Grovigli di corpi coreograficamente affastellati, ventri gonfiati e carni livide putrefatte dai morbi che inesorabili mietevano le generazioni del tempo, bambini sventrati che mostrano gli intestini tenuti in braccio da madri ormai in avanzato stato di decomposizione.
La pietas barocca, apparentemente accantonata, è tutta incarnata nel monito alla vita retta e all’abbandono delle vanità, unico antidoto all’inevitabile epilogo della putrescenza. La carnalità, corrotta, iperrealista, ripugnante perché realistica, dei lavori di Zumbo è vera sintesi del barocco, un ordine nuovo che ha un paradigma semplice, antico e impressionante al tempo stesso: l’uomo e le sue carni, in tutte le declinazioni possibili, tanto che quasi si può parlare di “estetica dei cadaveri” facendo riferimento a quei grovigli di membra che ricordano le torsioni e le tensioni delle sculture di Gian Lorenzo Bernini scultore o Francesco Mochi.
Un’altra opera denota forti influenze da parte dell’arte figureativa: il “Seppellimento di santa Lucia” dove l’influsso caravaggesco è inequivocabile. Inoltre il periodo napoletano avrà sicuramente pesato nell’ispirare la paesaggistica e la disposizione plastica di questi “macabri presepi” in cui il manierismo solenne della natività lascia il posto ad un dramma tutto umano.
“Paradigma” scientifico
Le cere di Zumbo rispondono, oltre all’esigenza didascalico-allegorica, ad un altro intento tutto barocco: la sete di conoscenze che abbiano un rigore scientifico. Uno dei suoi capolavori, l’anatomia di una testa maschile talmente accurata da sembrare un vero “spellato”, fu presentata a Parigi all’Acadèmie des Sciènces ed immediatamente acquistata, con la richiesta di scolpirne un’altra.

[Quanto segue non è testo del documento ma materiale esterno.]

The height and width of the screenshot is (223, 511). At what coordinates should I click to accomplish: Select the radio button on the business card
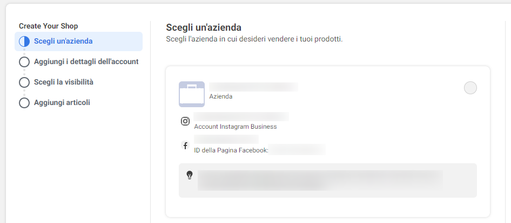470,88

Assistito da un chirurgo, Zumbo studiò sui cadaveri degli ospedali militari parigini e sui corpi dei condannati alle Galere e realizzò quello che è considerato il suo indiscusso capolavoro: una testa che è stata fino alla fine del ‘700 uno dei modelli di riferimento assoluti per lo studio del cervello e dell’anatomia cranica in tutta Europa.
Morì nel 1701 e fu seppellito nella Chiesa di Saint Sulpice con grandi onori.